* _WHAT TO DO_
Begin your copy at the line that holds "Instruction: Select the scsi0 local-zfs row" and carry it through the final line of the data, writing out each line exactly and omitting pictures.
+++ EXCERPTED DATA
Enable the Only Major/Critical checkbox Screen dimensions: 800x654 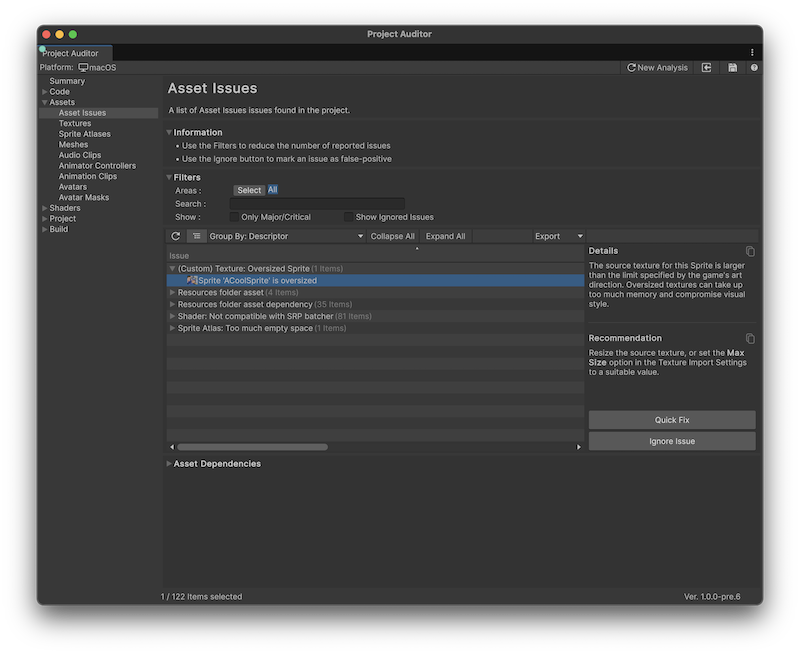pyautogui.click(x=234, y=217)
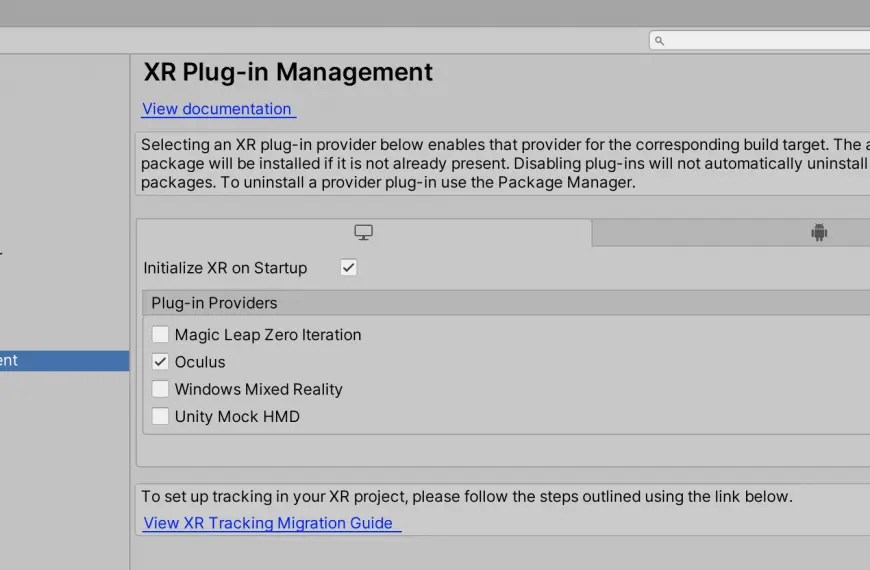The image size is (870, 570).
Task: Switch to the Android platform tab icon
Action: click(819, 232)
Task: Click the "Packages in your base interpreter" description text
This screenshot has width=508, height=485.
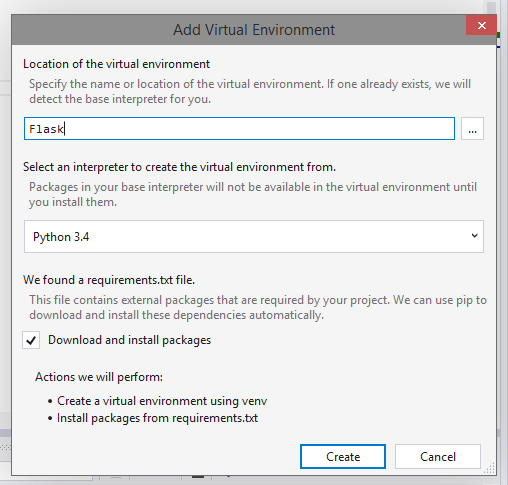Action: coord(253,194)
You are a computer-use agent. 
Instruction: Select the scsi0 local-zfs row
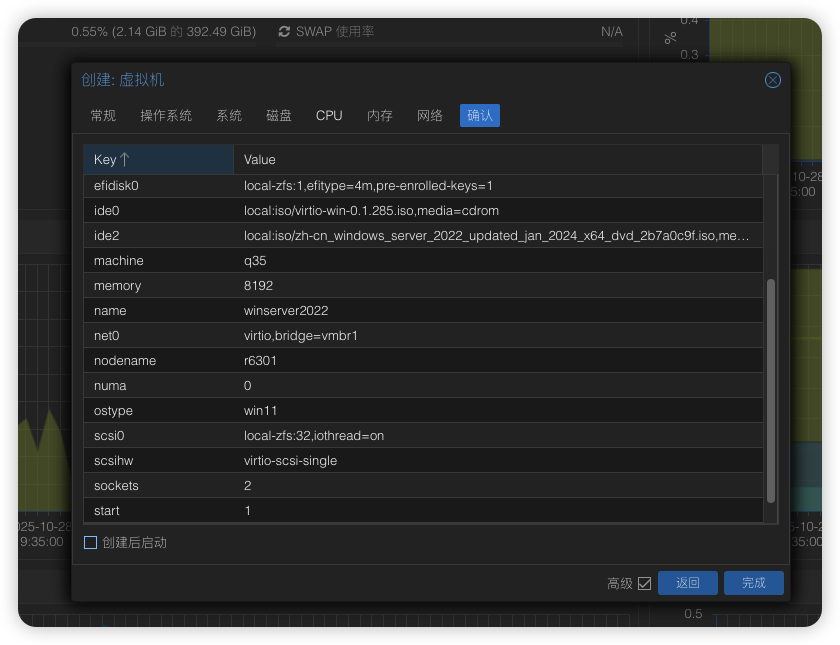(422, 436)
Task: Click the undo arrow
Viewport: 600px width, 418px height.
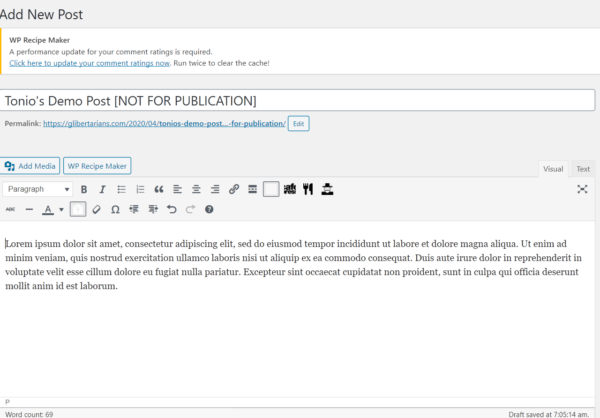Action: [x=172, y=210]
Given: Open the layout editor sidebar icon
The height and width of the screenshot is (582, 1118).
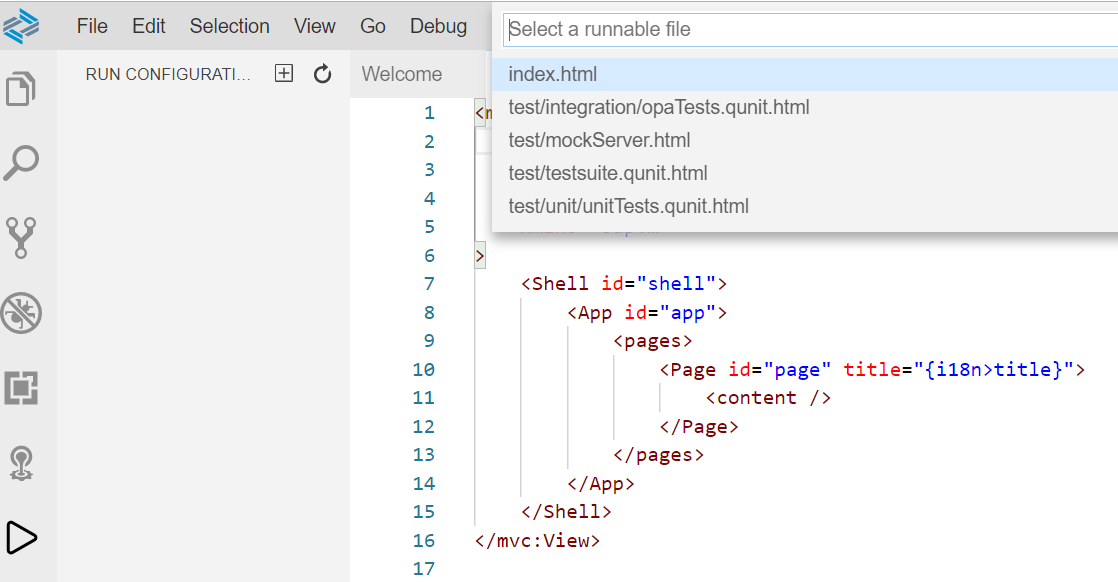Looking at the screenshot, I should click(x=22, y=388).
++++++
* _ANSWER_
Instruction: Select the scsi0 local-zfs row
(422, 436)
Task: Click the undo arrow
Viewport: 600px width, 418px height.
Action: [x=172, y=210]
Given: Open the layout editor sidebar icon
The height and width of the screenshot is (582, 1118).
Looking at the screenshot, I should click(x=22, y=388).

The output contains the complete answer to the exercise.